━━━ Cuplikan dokumen ━━━

Tak Hanya Mobil Listrik, Kendaraan BBG Juga Harus Dapat Insentif

Rencana pemberian insentif untuk pembelian kendaraan ramah lingkungan diharapkan membawa manfaat (benefit) yang besar bagi negara.

oleh Liputan6.com diperbarui 22 Des 2022, 20:39 WIB
Diterbitkan 22 Des 2022, 20:21 WIB
PGN menginisiasi program gas bumi untuk transportasi darat dan kapal nelayan tradisional, akan menggunakan CNG. Kendaraan tersebutn akan dikonversi bahan bakar dari menggunakan BBM menjadi Bahan Bakar Gas (BBG). (Dok PGN)
PGN menginisiasi program gas bumi untuk transportasi darat dan kapal nelayan tradisional, akan menggunakan CNG. Kendaraan tersebutn akan dikonversi bahan bakar dari menggunakan BBM menjadi Bahan Bakar Gas (BBG). (Dok PGN)

Liputan6.com, Jakarta Rencana pemberian insentif untuk pembelian kendaraan ramah lingkungan diharapkan membawa manfaat (benefit) yang besar bagi negara.

Selain kendaraan listrik, kendaraan dengan Bahan Bakar Gas (BBG) juga disarankan untuk mendapat insentif, karena memiliki tujuan yang sama dan mendorong optimalisasi target bauran energi nasional.

━━━

(Tugas singkat A):
Kembalikan bagian artikel tentang insentif kendaraan BBG antara "oleh Liputan6.com diperbarui" dan "bauran energi nasional.", termasuk kedua ujungnya, tanpa perubahan apa pun.
(Tugas singkat B):
Menurut artikel tentang insentif kendaraan BBG, kendaraan jenis apa yang juga disarankan mendapat insentif selain kendaraan listrik?
Baris-baris di bawah ini tidak berhubungan dengan artikel tadi.

━━━ Bahan ━━━

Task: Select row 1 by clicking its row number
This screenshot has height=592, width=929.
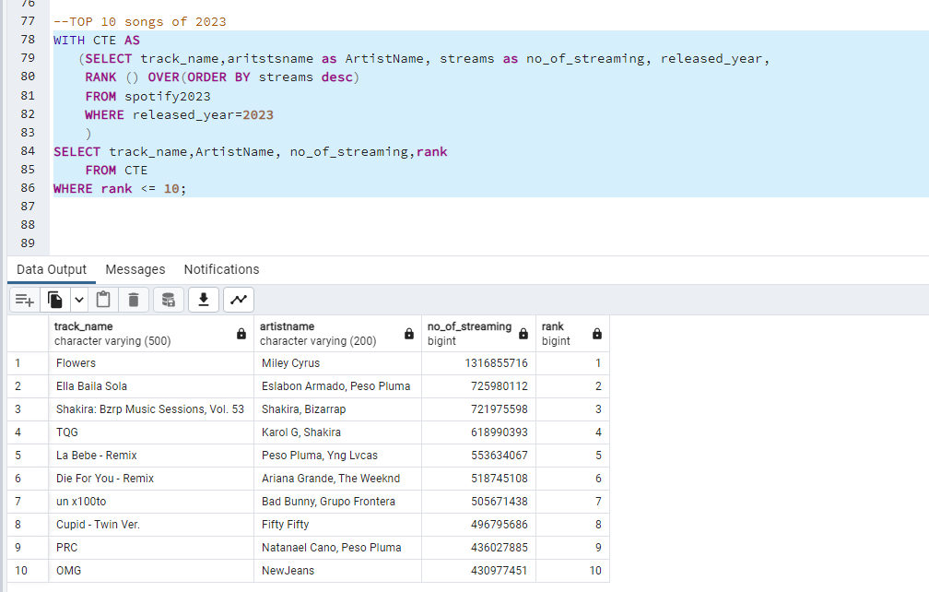Action: coord(20,362)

━━━

(Jawaban benar A):
oleh Liputan6.com diperbarui 22 Des 2022, 20:39 WIB
Diterbitkan 22 Des 2022, 20:21 WIB
PGN menginisiasi program gas bumi untuk transportasi darat dan kapal nelayan tradisional, akan menggunakan CNG. Kendaraan tersebutn akan dikonversi bahan bakar dari menggunakan BBM menjadi Bahan Bakar Gas (BBG). (Dok PGN)
PGN menginisiasi program gas bumi untuk transportasi darat dan kapal nelayan tradisional, akan menggunakan CNG. Kendaraan tersebutn akan dikonversi bahan bakar dari menggunakan BBM menjadi Bahan Bakar Gas (BBG). (Dok PGN)

Liputan6.com, Jakarta Rencana pemberian insentif untuk pembelian kendaraan ramah lingkungan diharapkan membawa manfaat (benefit) yang besar bagi negara.

Selain kendaraan listrik, kendaraan dengan Bahan Bakar Gas (BBG) juga disarankan untuk mendapat insentif, karena memiliki tujuan yang sama dan mendorong optimalisasi target bauran energi nasional.

(Jawaban benar B):
Kendaraan dengan Bahan Bakar Gas (BBG).